Que sa déclaration ait semé la confusion, qu’elle n’ait pas souligné la différence qu’il y a entre exécuter un coupable et à tuer un innocent, ou entre la maltraitance d’un clandestin et la mise à mort d’un enfant à naître, cela est manifeste. Objectivement, elle relativise la question de l’avortement.

Qu’il n’ait pas voulu contredire publiquement un cardinal n’est peut-être pas si étonnant alors qu’il cherche justement à rompre avec le style agressif du pontificat précédent.

D’aucuns se demandent aujourd’hui si la décision de Durbin de refuser le prix que Cupich insistait pour lui donner, à tel point qu’il était difficile d’espérer que ce dernier se dédise, n’ait pas fait pas justement suite à ce reproche en demi-teinte (trop) prudemment exprimé par le Pape. En tout cas l’objet même de la controverse a donc disparu.

 

Léon XIV et le Saint-Siège sont-ils intervenus contre le scandale ?

Selon The Pillar, généralement bien informé, la conférence des évêques des Etats-Unis (USCCB) a été inondée ces derniers jours de messages privés en provenance d’évêques, lui demandant de rappeler ses propres directives de 2004. Celles-ci affirment que « les institutions catholiques ne doivent pas honorer ceux qui agissent contrairement à nos principes moraux fondamentaux, et qu’ils ne doivent pas recevoir des prix, des honneurs, ou des invitations sur des plateformes laissant à penser que leurs actions soient soutenues ». Le média affirmait que certains responsables de l’USCCB envisageaient de publier un communiqué en ce sens, et citait des sources vaticanes et américaines affirmant que les responsables de l’USCCB avaient adressé une notification en ce sens à la nonciature apostolique à Washington.

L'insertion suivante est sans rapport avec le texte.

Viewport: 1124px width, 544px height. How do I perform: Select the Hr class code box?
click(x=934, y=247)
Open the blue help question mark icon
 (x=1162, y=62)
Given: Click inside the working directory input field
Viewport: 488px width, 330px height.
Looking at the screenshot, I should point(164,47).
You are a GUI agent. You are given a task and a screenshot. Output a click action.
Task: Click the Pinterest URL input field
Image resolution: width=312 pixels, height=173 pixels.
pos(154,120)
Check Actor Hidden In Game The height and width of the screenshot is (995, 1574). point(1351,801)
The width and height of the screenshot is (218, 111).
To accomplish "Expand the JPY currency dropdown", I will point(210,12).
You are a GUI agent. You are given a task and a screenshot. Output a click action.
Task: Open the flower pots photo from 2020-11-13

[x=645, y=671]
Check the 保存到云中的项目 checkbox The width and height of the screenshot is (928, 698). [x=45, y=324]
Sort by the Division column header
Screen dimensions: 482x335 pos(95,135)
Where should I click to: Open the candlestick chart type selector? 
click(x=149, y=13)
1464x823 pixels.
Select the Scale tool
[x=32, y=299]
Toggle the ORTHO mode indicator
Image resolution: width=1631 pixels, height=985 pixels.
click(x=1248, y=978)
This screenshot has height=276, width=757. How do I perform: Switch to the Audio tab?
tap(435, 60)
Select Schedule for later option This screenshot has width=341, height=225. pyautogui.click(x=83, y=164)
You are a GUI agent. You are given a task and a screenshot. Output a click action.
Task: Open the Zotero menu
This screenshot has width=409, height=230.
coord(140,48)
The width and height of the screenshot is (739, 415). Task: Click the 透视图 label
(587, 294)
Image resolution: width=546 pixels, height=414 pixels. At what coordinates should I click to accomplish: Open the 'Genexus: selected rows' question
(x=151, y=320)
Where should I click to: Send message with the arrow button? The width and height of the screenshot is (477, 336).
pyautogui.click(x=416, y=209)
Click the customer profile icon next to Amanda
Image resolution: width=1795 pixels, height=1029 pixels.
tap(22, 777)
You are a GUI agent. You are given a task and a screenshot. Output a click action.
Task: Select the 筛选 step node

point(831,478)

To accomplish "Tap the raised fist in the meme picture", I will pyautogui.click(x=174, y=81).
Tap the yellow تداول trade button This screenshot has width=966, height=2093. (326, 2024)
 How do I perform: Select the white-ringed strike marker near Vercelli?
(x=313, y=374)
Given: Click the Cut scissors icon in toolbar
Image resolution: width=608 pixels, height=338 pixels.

The Pillar a déclaré, après le retrait de Durbin, que le nonce apostolique Christophe Pierre avait lui-même pressé Cupich de renoncer à la remise de prix. Vrai ou faux ? On sait combien l’Eglise sait être « discrète » en de telles matières sur le plan diplomatique. Mais cela voudrait dire que le Saint-Siège est bel et bien intervenu pour empêcher le scandale d’avoir lieu.

Mais même si le sénateur lui-même affirme ne pas avoir agi en réaction aux propos de Léon XIV, sa décision est intervenue cinq heures après ceux-ci, alors qu’il était peu probable que Cupich lui-même fasse marche arrière.